* Task directions
The records sit below this line. Repeat all of them exactly.

* The data
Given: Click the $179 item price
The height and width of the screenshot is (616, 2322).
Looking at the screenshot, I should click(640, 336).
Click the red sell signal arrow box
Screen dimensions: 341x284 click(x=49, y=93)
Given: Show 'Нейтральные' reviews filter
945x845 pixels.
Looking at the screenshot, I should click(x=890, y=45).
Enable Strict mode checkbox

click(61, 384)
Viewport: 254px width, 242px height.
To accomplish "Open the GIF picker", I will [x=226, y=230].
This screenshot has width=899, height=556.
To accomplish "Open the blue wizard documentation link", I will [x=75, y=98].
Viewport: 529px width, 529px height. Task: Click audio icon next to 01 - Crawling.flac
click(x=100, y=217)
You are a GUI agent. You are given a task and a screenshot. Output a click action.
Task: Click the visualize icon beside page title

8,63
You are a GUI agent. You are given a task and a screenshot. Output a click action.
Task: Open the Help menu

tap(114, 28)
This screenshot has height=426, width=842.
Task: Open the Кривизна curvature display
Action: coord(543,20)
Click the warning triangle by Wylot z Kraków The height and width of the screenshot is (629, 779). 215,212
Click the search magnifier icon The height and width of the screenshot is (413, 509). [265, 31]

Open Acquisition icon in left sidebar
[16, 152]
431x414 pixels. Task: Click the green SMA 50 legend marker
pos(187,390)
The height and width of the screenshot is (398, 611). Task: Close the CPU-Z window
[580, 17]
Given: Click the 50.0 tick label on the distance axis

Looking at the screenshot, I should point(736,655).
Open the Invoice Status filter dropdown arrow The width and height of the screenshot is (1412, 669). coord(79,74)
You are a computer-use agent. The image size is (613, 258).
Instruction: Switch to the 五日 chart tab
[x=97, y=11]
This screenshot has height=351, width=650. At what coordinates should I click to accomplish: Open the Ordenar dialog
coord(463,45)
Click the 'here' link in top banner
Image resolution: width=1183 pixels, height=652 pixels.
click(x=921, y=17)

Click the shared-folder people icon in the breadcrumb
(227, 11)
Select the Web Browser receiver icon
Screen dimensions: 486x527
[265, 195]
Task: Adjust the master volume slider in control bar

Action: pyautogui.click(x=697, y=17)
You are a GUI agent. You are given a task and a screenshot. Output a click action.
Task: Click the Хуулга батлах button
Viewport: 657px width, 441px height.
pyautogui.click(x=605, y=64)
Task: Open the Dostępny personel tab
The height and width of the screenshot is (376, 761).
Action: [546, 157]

* Worked solution
Given: Click the $179 item price
The height and width of the screenshot is (616, 2322).
Looking at the screenshot, I should click(640, 336).
Click the red sell signal arrow box
Screen dimensions: 341x284 click(x=49, y=93)
Given: Show 'Нейтральные' reviews filter
945x845 pixels.
Looking at the screenshot, I should click(x=890, y=45).
Enable Strict mode checkbox

click(61, 384)
Viewport: 254px width, 242px height.
To accomplish "Open the GIF picker", I will [x=226, y=230].
This screenshot has width=899, height=556.
To accomplish "Open the blue wizard documentation link", I will [x=75, y=98].
Viewport: 529px width, 529px height. Task: Click audio icon next to 01 - Crawling.flac
click(x=100, y=217)
You are a GUI agent. You are given a task and a screenshot. Output a click action.
Task: Click the visualize icon beside page title

8,63
You are a GUI agent. You are given a task and a screenshot. Output a click action.
Task: Open the Help menu

tap(114, 28)
This screenshot has height=426, width=842.
Task: Open the Кривизна curvature display
Action: coord(543,20)
Click the warning triangle by Wylot z Kraków The height and width of the screenshot is (629, 779). 215,212
Click the search magnifier icon The height and width of the screenshot is (413, 509). [265, 31]

Open Acquisition icon in left sidebar
[16, 152]
431x414 pixels. Task: Click the green SMA 50 legend marker
pos(187,390)
The height and width of the screenshot is (398, 611). Task: Close the CPU-Z window
[580, 17]
Given: Click the 50.0 tick label on the distance axis

Looking at the screenshot, I should point(736,655).
Open the Invoice Status filter dropdown arrow The width and height of the screenshot is (1412, 669). coord(79,74)
You are a computer-use agent. The image size is (613, 258).
Instruction: Switch to the 五日 chart tab
[x=97, y=11]
This screenshot has height=351, width=650. At what coordinates should I click to accomplish: Open the Ordenar dialog
coord(463,45)
Click the 'here' link in top banner
Image resolution: width=1183 pixels, height=652 pixels.
click(x=921, y=17)

Click the shared-folder people icon in the breadcrumb
(227, 11)
Select the Web Browser receiver icon
Screen dimensions: 486x527
[265, 195]
Task: Adjust the master volume slider in control bar

Action: pyautogui.click(x=697, y=17)
You are a GUI agent. You are given a task and a screenshot. Output a click action.
Task: Click the Хуулга батлах button
Viewport: 657px width, 441px height.
pyautogui.click(x=605, y=64)
Task: Open the Dostępny personel tab
The height and width of the screenshot is (376, 761).
Action: [546, 157]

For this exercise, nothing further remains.